Stored items
<<<<

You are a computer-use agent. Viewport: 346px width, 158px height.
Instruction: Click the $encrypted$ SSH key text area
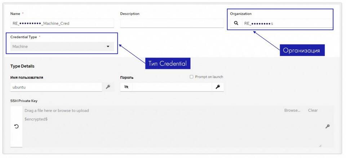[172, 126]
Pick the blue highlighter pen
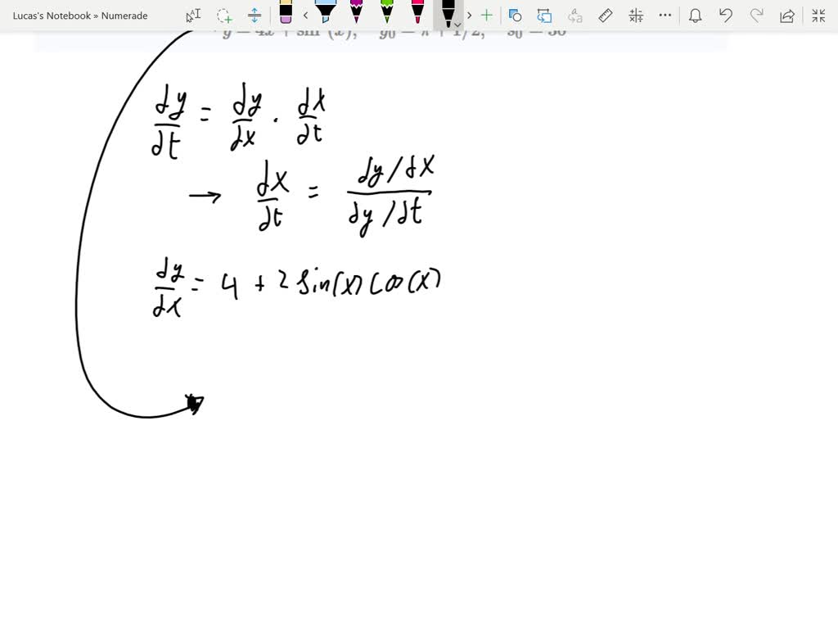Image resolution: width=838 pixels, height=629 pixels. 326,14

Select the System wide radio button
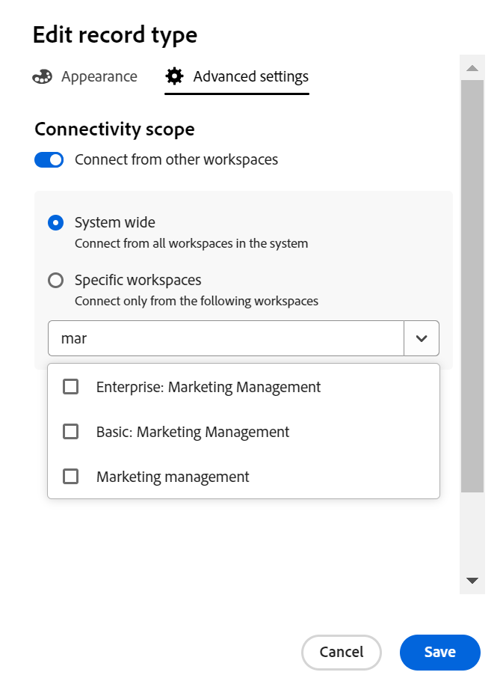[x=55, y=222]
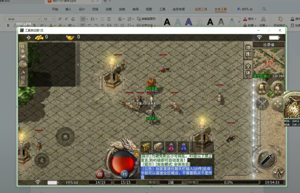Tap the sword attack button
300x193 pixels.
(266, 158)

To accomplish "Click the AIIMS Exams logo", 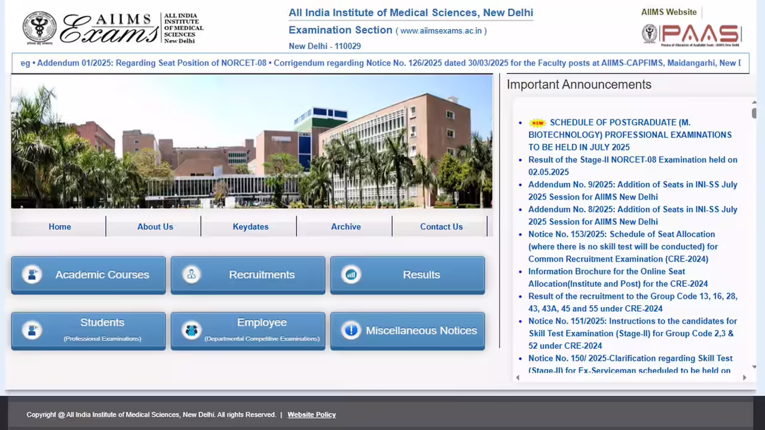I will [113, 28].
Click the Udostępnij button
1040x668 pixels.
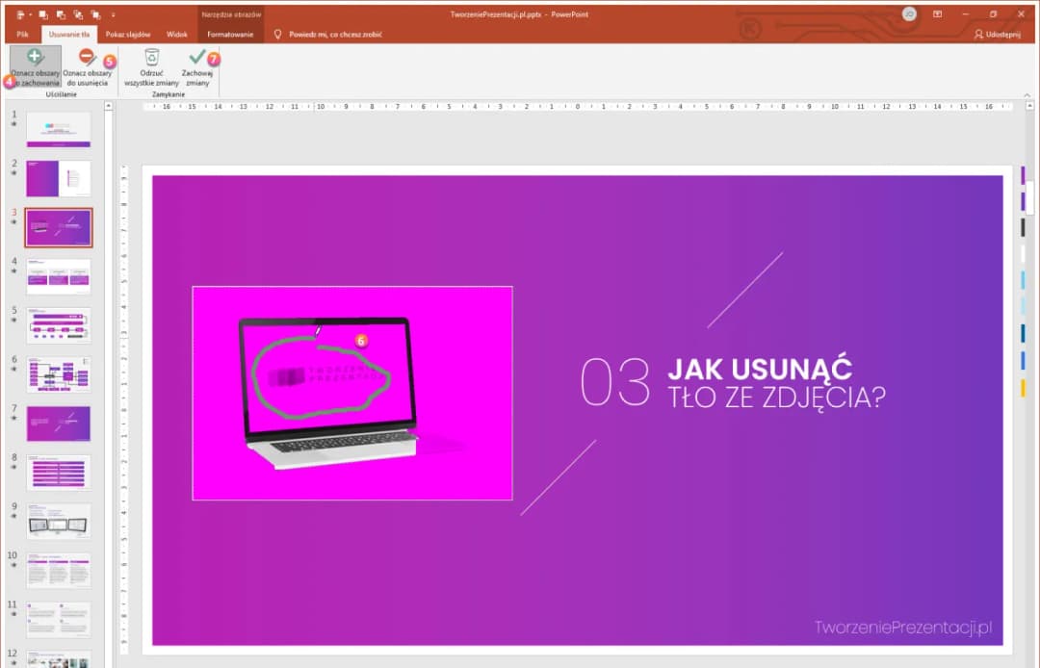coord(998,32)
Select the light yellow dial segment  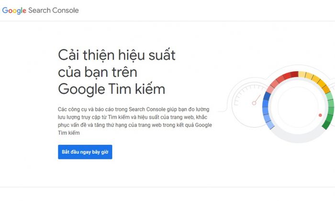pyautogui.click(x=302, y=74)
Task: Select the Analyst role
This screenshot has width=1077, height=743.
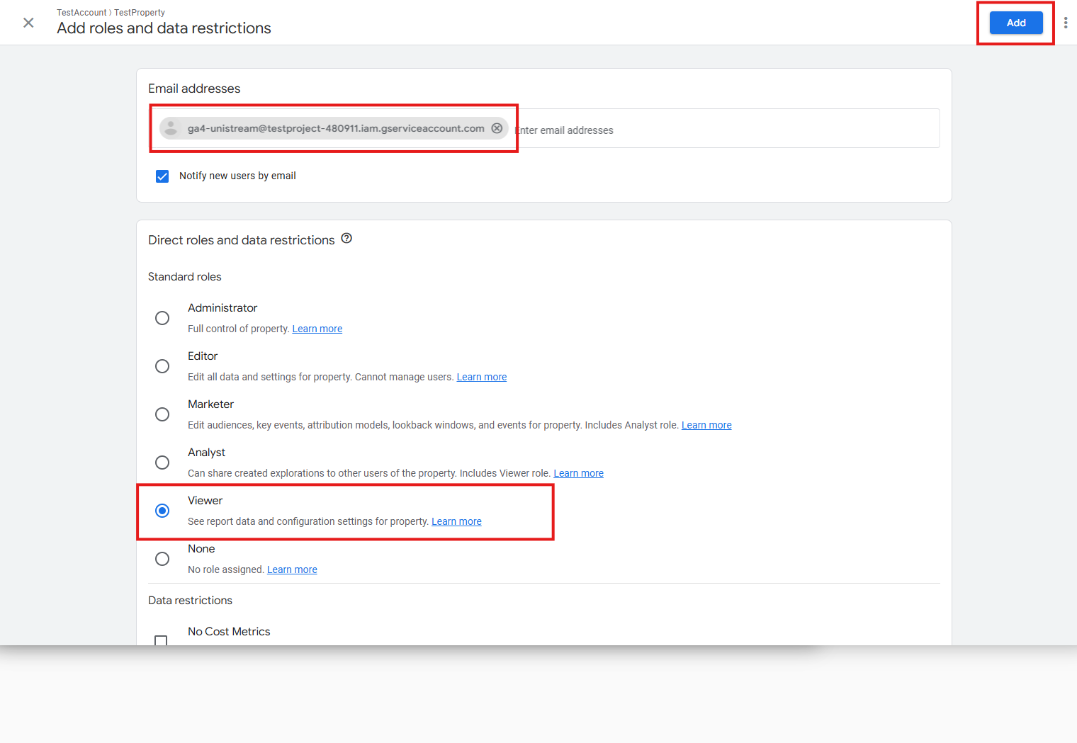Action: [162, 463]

>>>>

What you will do: Please transcribe, word for word, every line from the one containing "Task: Select the Analyst role" through the last line of the records, both included, and leave the pictures out.

Solved exercise:
Task: Select the Analyst role
This screenshot has width=1077, height=743.
Action: [162, 463]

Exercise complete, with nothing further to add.